Two frequently asked questions are "do you tone your canvas?",  and "do you do a grisaille?" My answer is "yes, sometimes."

So when do I do these things and when do I not?  I don't have a rule set in stone and I tend to follow my whim about these matters, but I have found in general that toning the canvas and doing the grisaille is very helpful when I'm painting more tonally, or in a lower key.

The main reason for toning the canvas or doing the grisaille is to kill the extreme value (white) of the canvas so that when darker values are laid on top, we don't have distracting contrasts happening due to the bright white peeking through, in between brushstrokes.  This is especially annoying when I'm painting dark trees, and seems like more work than necessary to have to knock them back afterwards.

Obviously, the darker the value of a given area, the greater the contrast between it and the white of the canvas. And if the focal area happens to be very dark, the distraction is amplified.

You can use this to your advantage, if your painting subject or style requires a lot of contrasty texture in that area. My paintings tend to be more quiet so I don't want a whole lot of that kind of activity which takes away from my statement.

Having a tone underneath your colors also helps to unify and harmonize various areas of the painting by creating a common denominator of color or tone that is sprinkled throughout the surface. Of course this would be moot if you don't let the tone show through.

But even if you cover up every square millimeter of the canvas with thick paint, the tone underneath can help to keep your harmony in check as you develop the surface.

I keep my grisaille very simple and loose. It's basically a map of value organization. I try to express the design in three values, maybe four. It's very important to keep your value structure simple if you want the design to "read".  Too many values at this stage does nothing to organize the design - don't fool yourself (as I did in my early years) into thinking more information is better. The point is organization, not copying every value that you see.  Even if you're painting very realistically, the subtle values must happen within the simple value structure. Keep squinting to make sure your initial design doesn't become fragmented as you develop your picture. It should still be there in the finished painting.

Sometimes I use a neutral monochromatic tone for the underpainting, sometimes a color is used to help create color harmony, and sometimes complementary colors are used to create a color contrast in an area - sort of a vibrating effect. 

I don't usually do the complementary thing, as (again,) I'm looking for more of a quiet-ness in my painting and color vibrations create too much activity, but sometimes I use it in the foreground to bring that area come forward and accentuate the color saturation in that area. ...which is precisely what I did in the painting I'm showing above. The reddish brown tone under the green grass creates a rich color contrast in the foreground whereas in the background, I don't want that kind of activity because the atmospheric effect is more unifying.

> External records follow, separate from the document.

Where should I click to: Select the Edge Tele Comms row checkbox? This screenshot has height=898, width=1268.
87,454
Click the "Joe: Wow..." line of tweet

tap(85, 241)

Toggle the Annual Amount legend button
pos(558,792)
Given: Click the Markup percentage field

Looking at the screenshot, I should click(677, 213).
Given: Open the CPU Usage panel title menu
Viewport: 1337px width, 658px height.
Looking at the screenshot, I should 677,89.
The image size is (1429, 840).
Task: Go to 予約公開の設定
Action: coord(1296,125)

So when do I not tone my canvas or do an underpainting? If I know I'm going to be painting in a more of a high-keyed, sunlight filled, impressionist approach,  I'll just go right in with colors on a white surface. The white peeking through my colors brightens the entire painting. Sometimes the contrast and texture is part of the subject matter, like the shimmering sunlight reflecting off of water's surface. I usually don't like to use gimmicky effects, but if it's effective and doesn't look gimmicky, I think it's OK.  If someone looks at my painting and says, "I love how you got that effect!", then it's too gimmicky. I want the viewer to say "what a beautiful painting", and not immediately focus on some technique.


  1. Ha, unless you get a bunch of student painters- then they'll all be asking 'how did you get that effect?!'
    When people look quickly at my work, and say they really like it, I've always thought they were just being polite. Finally someone told me they don't look at art like I do, nose-pressed close to a brush mark, dissecting it out to study for a half-hour! I learned something that day.
    I always appreciate the solid info you share with this blog, Terry; thanks for another one!

  2. Thanks Judy~ you're right, artists look at paintings differently - they want to know how you did it. My goal is to do paintings so evocative that even art students forget to focus on the technique. I've yet to do one, but hey, gotta aim high!

  3. How do you know when your done painting? I am constantly waiting until I wake up the next day to see if I should add to the painting I started the night before.


    1. Good question Kevin~ I'll have to do a post on that next!